Try this: Interval training

People doing interval training on the beach
High intensity interval training is a proven fat-killer. Beach-front boot camp optional. | William West/AFP/Getty Images
The best solution to the weight-loss woes stemming from a non-productive workout? Keeping a variety of workouts in your arsenal. And fitness buffs agree that interval training is a good way to work towards your weight loss goals because it burns more fat in a shorter period of time. High-intensity interval training is largely associated with the obsessive gym junkie tribe, but in fact it is one of your best bets at losing weight. (Not to mention that you will continue burning calories after the workout is finished.)
Keep in mind, however, that this workout is not a quick fix — which, as we previously stated, doesn’t exist. Doing one go-round of HIIT will up your heart rate and leave you exhausted. But it isn’t going to peel off the pounds and leave you ripped without a little consistency.

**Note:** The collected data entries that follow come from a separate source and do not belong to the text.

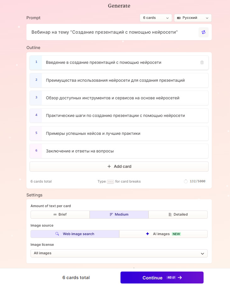Image resolution: width=230 pixels, height=286 pixels.
Task: Select outline card 3 about available tools
Action: 119,98
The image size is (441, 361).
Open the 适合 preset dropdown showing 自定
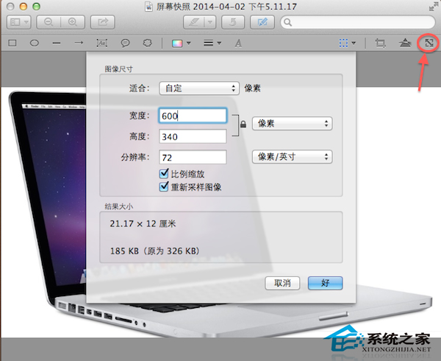click(x=201, y=88)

 Try this: Resistance training

Pro tennis player Andy Murray practicing resistance training.
Pros like Andy Murray know the impact and importance of resistance training. | Michael Dodge/Getty Images
The reason for hammering home the importance of resistance training? The work and tension can burn calories that straight cardio cannot. Incorporating light weights and/or resistance bands into your regimen tackles both the need to add variety to your weekly workouts and burn calories. Not to mention, incorporating this type of exercise into your routine has a series of other benefits, including muscle and bone health.
Not sure how to get started with free weights? Intimidated by the resistance band? There are plenty of videos out there to help you get situated with a good routine. (Although if you are a beginner, it will probably behoove you to hit the gym for some guidance first, to make sure you have proper form.)

 Try this: Accompany your workouts with healthier eats

close-up of a plate of saald topped wtih sliced chicken and pistachios
Salad topped with chicken and pistachios. | iStock.com
You knew this was coming: Losing weight isn’t just about working out. You also have to eat right. And yes — food is important! Starving after a workout is bad for your body’s recovery. Which also means that the right foods have to be eaten to maintain the best recovery possible.
Unsure of where to start? Authority Nutrition tackles the subject of pre- and post-workout eats. Better yet, they give you a variety of snacks to choose from, because if you are going to enjoy burning calories, you might as well enjoy what you are putting into your body for fuel. This means substituting in lean protein for those carb-loaded post-workout eats you crave. You will see that adding these components together is much more productive when it comes to losing weight.